Pour pouvoir occuper son étal, cette dame âgée de 54 ans reverse un loyer mensuel à la mairie de Port-Louis. «J'ai su fidéliser ma clientèle ici. Qui comprend des personnes travaillant dans des bureaux à proximité. Pendant la pandémie, c'était difficile. Mais maintenant, c'est reparti. Les ventes me rapportent des revenus convenables. En 13 ans, même dans de mauvaises conditions météorologiques, sauf lorsque les autorités ont interrompu les activités dans le pays pour des raisons de sécurité, je n'ai jamais manqué un seul jour de travail. Je défends ma dignité et j'ai pu transmettre des valeurs à mes trois filles : en tant que femmes, rien n'est impossible. Je leur ai donné les moyens d'être éduquées et indépendantes afin qu'elles puissent gagner leur vie, sans avoir à quémander quoi que ce soit», nous dit Housna Alamgir, avec détermination et conviction, la certitude se ressentant dans sa voix au fur et à mesure qu'elle parle.
Elle fait certes partie des simples citoyennes dont la parole ne fait pas la une des journaux. Mais Housna Alamgir n'hésite pas à prendre les devants pour dire la vérité et dénoncer les injustices. Nous avions fait sa connaissance la semaine dernière, alors que nous étions au Ruisseau du Pouce pour notre reportage, lorsque la municipalité de Port-Louis avait - malgré un sursis accordé par la Cour suprême concernant la relocalisation des marchands jusqu'à ce que leur affaire soit entendue par le tribunal - ordonné la démolition forcée de leurs étals pour les relocaliser au Victoria Urban Terminal et que des policiers de la Tornado Squad les avaient menacés.

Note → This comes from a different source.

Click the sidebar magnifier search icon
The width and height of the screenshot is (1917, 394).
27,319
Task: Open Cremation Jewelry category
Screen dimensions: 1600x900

Housna Alamgir a été l'une des premières femmes à s'exprimer avec éloquence sur ces faits. «Si nous, les marchands, bann ti dimounn, nous pouvons respecter la loi, il est stupéfiant que ceux qui sont au pouvoir ne puissent pas le faire.» Et ce, sans la moindre crainte visible sur son visage. D'ailleurs, même les autres marchands du Ruisseau du Pouce nous disaient avec fierté : «Koz ek Housna, li pa per pu kozé li, li pou dir ou la vérité.» Calme et sereine, mais ferme dans son discours, elle est la preuve même de la femme émancipée.Par la suite, la municipalité a été contrainte de faire marche arrière le vendredi 29 février, après une mise en demeure servie par l'avocat représentant les marchands.
«Dieu me donne le courage de travailler avec sincérité. Madam bizin for. N'abandonnez jamais. Nous pouvons travailler dans un monde encore malheureusement dirigé par des hommes et réussir, tout en rentrant à la maison pour nous occuper de nos enfants. Nous avons une voix, nous devons l'utiliser pour dire notre vérité et montrer la voie aux autres. Sinon, nous resterons tous dans l'obscurité. Nous ne pouvons pas attendre que d'autres viennent nous sauver.»